As college students, and as small-“d” democrats, we are thrilled that young voters turned out last week to cast their ballots at the same high rate as in 2008. After a sharp decline in the 2010 midterms, about half of all voters between the ages of 18-29 participated in the election. What’s more, young people made up a higher percentage of the electorate in 2012 than in 2008, coming in at about 19 percent. The high level of youth turnout in 2008 could have been a one-time fluke—and many thought it was. Yet, to see it repeated suggests that we are perhaps entering an era when the youth vote makes up a significantly higher portion of the electorate than in the past—closer to 20 percent than the traditional 15.
This is all good news to us, as it should be good news to anybody who wants a participatory democracy. Yet sadly, this and other trends in high voter turnout are bad news for Republicans, and that’s just their problem. No party can establish for itself a viable future if that future hinges on low turnout among young people and minorities. It is not only morally wrong, but also futile. Perhaps due to social media, or some other lurking variable, it looks like higher youth turnout is here to stay. Also, the African-American share of the electorate has so far remained at its high post-2008 level, and the Hispanic share is growing. For the sake of two-party democracy, Republicans must reform to broaden their appeal.
One of the great puzzles of this election season was why Republican pundits and pollsters were so wrong. Some predicted a Romney landslide, while others conceded a narrow electoral victory for Obama. In fact, it was an Obama electoral landslide, which more than a few nonpartisans saw coming. The reason for the mistake, as identified by right-leaning pollster Rasmussen Reports, was that “we expected [the minority share of the electorate] to remain relatively constant. However [it increased].” In short, Republicans not only wanted a return to the pre-2008 electorate, but they also deluded themselves into seeing it on the horizon.

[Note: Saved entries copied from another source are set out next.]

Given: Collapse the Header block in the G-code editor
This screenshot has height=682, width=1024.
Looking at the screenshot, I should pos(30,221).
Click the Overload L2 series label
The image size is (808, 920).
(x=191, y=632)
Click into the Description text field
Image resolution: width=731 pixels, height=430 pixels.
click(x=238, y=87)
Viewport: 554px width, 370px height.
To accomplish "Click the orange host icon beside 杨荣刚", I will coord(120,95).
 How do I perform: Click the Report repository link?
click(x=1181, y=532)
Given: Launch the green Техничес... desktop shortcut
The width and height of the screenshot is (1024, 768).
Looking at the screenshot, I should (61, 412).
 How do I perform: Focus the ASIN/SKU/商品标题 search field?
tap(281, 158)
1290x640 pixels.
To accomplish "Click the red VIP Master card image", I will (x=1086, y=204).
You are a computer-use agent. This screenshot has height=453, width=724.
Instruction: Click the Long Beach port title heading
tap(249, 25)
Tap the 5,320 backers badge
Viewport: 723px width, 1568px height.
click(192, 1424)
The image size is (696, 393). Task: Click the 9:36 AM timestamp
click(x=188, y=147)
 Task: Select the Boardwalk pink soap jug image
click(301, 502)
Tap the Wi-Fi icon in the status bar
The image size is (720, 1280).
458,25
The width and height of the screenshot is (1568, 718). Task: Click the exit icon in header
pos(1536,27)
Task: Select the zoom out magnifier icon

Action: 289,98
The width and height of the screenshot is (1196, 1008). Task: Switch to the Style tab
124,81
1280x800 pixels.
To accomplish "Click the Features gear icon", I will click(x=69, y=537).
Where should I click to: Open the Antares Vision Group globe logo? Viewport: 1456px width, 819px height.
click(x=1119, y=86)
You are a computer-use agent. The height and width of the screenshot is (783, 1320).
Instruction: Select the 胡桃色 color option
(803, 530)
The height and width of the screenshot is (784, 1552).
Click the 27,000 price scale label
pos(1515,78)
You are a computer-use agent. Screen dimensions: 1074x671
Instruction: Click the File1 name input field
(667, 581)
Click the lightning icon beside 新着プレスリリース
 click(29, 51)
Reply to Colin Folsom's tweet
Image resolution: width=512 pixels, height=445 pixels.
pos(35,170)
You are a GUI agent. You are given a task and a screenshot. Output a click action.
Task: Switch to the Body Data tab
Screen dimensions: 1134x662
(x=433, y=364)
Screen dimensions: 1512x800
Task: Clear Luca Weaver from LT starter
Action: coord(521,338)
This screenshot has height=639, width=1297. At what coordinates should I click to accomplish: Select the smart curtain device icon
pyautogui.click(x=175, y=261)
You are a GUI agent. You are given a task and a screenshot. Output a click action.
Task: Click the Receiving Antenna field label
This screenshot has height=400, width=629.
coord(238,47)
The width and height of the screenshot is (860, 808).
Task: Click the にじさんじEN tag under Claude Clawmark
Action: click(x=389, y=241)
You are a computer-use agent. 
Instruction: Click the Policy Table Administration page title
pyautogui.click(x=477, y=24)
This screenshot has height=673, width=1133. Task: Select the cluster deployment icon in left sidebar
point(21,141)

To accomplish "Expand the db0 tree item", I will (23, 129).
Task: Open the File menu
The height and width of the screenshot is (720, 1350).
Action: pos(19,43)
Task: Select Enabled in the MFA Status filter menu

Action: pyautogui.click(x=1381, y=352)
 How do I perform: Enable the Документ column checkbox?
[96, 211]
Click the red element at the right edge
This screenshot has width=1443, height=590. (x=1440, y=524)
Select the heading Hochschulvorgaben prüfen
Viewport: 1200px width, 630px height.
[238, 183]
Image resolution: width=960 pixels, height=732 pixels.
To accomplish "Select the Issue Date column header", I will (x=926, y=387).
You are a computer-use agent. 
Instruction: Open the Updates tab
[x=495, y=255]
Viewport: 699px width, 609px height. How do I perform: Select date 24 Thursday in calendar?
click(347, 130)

But by now it is clear that such a return will not come. With Democrats now taking over 90 percent of the black vote, over 70 percent of the Hispanic vote, and over 60 percent of the youth vote—and with each group’s share of the electorate growing—Republicans have no choice but to broaden their appeal. We hope this appeal comes through the kind of thoughtful internal deliberation and triangulation that led to Bill Clinton’s moderate 1992 candidacy as opposed to the sort of insulting pandering that brought us vice-presidential candidate Sarah Palin (as a ploy to win female voters) and former Republican National Committee Chairman Michael Steele (as a ploy to dent Democrats’ hold over the black vote). This may mean that Republican decision makers need to forsake the more hard-line elements of their party to stay relevant to the American center. It can be done, and Democrats have had to do it in the past. Now it is time for the Grand Old Party to take a crack at it.